How the Administrative State Defied Trump to Cause a Coronvirus Crisis

Two months after the outbreak of the coronavirus, #TrumpVirus began trending on Twitter. Why? Because it’s the only chance that the Democrats have of winning back the White House in 2020.

Saddled with broken primaries whose nominee, after a possible brokered convention, will either be a Socialist who admires Communists, a senile lecher who admires young girls, or a billionaire who admires power, the coronavirus is a much more effective candidate than Sanders, Biden, or Bloomberg.

#TrumpVirus follows in the footsteps of #TrumpHurricane which attempted to blame a natural disaster and local corruption in Puerto Rico on President Trump. And that just dusted off the smears and slanders of Hurricane Katrina and substituted Puerto Ricans for black people and Trump for Bush.

Not to mention the CDC for FEMA.

The truth about disaster relief and pandemic management is that it hasn’t changed much between administrations. The Bush administration dealt with SARS in much the same way that the Obama administration addressed swine flu. And the Trump administration is doing most of the same things.

That’s because the actual decisions are being made by bureaucrats based on existing protocols.

The best example of this was the decision to fly back infected American passengers from the Diamond Princess. This fateful decision helped spread the virus inside the United States.

President Trump had been told that nobody with the coronavirus would be flown to America.

The State Department decided to do it anyway without telling him and only made the announcement shortly after the planes landed in the United States.

According to the Washington Post, as unfriendly an outlet to the administration as there is, “Trump has since had several calls with top White House officials to say he should have been told, that it should have been his decision and that he did not agree with the decision that was made.”
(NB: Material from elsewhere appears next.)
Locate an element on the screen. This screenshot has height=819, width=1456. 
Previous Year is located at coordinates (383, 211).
Who in the State Department actually made the decision? That’s a very good question.

According to a State Department briefing, the missions were carried out by the Directorate of Operational Medicine within the Bureau of Medical Services. You might think that sounds like it would be part of HHS or NIH, but the Bureau of Medical Services is actually an arm of the State Department.
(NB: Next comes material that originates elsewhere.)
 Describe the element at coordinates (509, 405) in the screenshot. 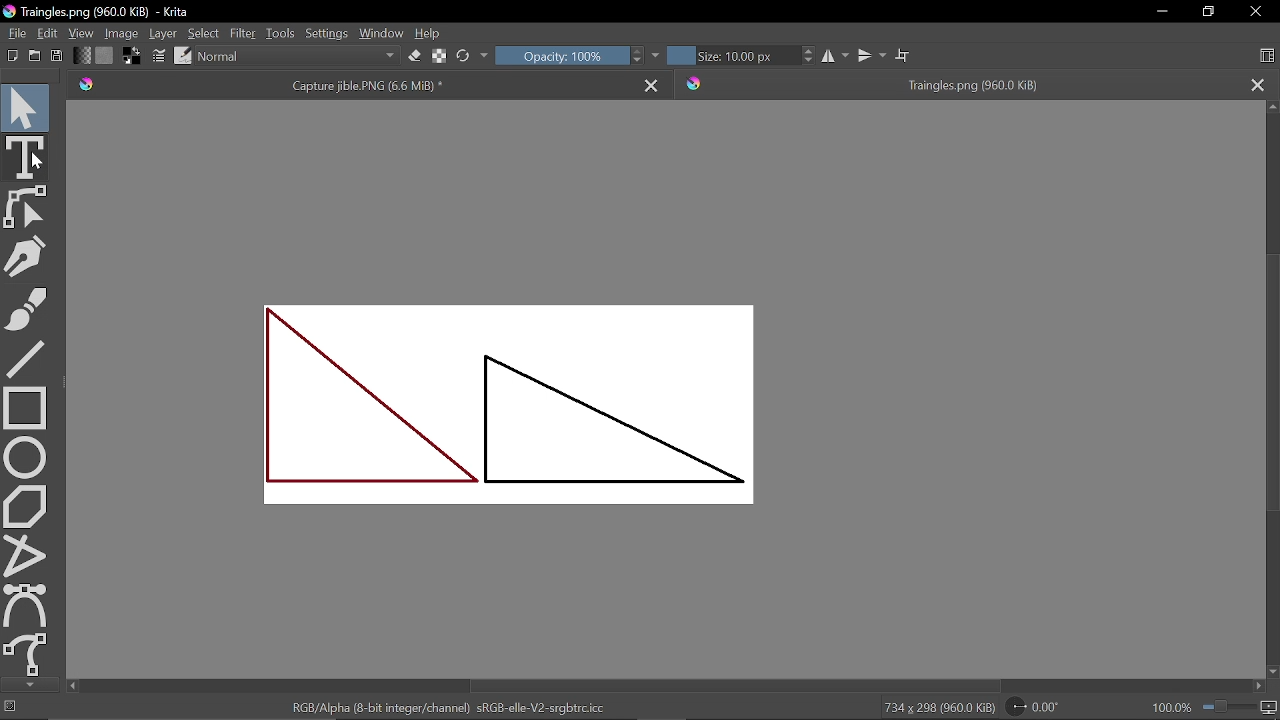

The Directorate of Operational Medicine is a part of the Bureau assigned to deal with crisis response with a $250 million portfolio and a lot of employees that almost no one outside D.C. ever heard of. At least unless you remember an event at which Barack Obama honored Dr. William Walters, the head of the Directorate, for evacuating Ebola patients to the United States.
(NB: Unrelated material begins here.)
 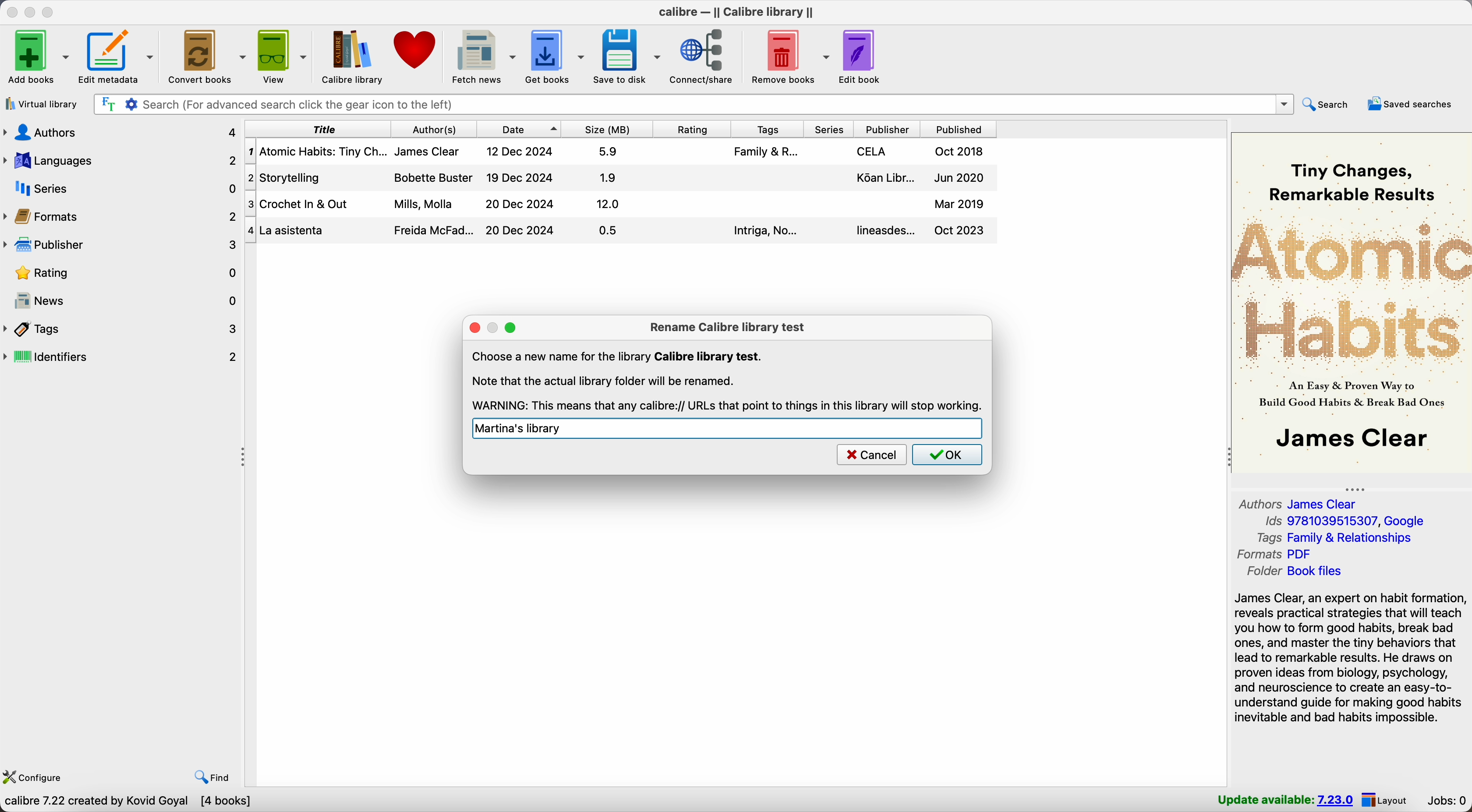 I want to click on saved searches, so click(x=1410, y=104).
“Now, remember, the decision to move Kent back to the United States was controversial. Some worried about bringing the disease to our shores. But what folks like William knew was that we had to make the decisions based not on fear, but on science,” Obama said.

By “some”, Obama meant, among others, Trump, who had been a strong critic of the move.

Despite Obama’s end-zone dance, the State Department had badly botched the Ebola evacuations.

Under Bush, the CDC had prepped an evacuation aircraft for flying out contagious Americans. The Obama administration shelved the gear because of the cost, and then failed to make use of it. The evacuation process led to the same infighting between the State Department and the CDC as now.

Dr. William Walters is still on duty. In 2017, Walters was boasting of prepping more Ebola evacuations even over President Trump’s opposition to the practice. And he was once again at the wheel now.

“The question was simply this: Are these evacuees?” Walters explained the decision to evacuate coronavirus patients to the United States. “And do we follow our protocol? And the answer to that was yes on both accounts.”

Consulting President Trump was not part of the protocol even on a major national security issue.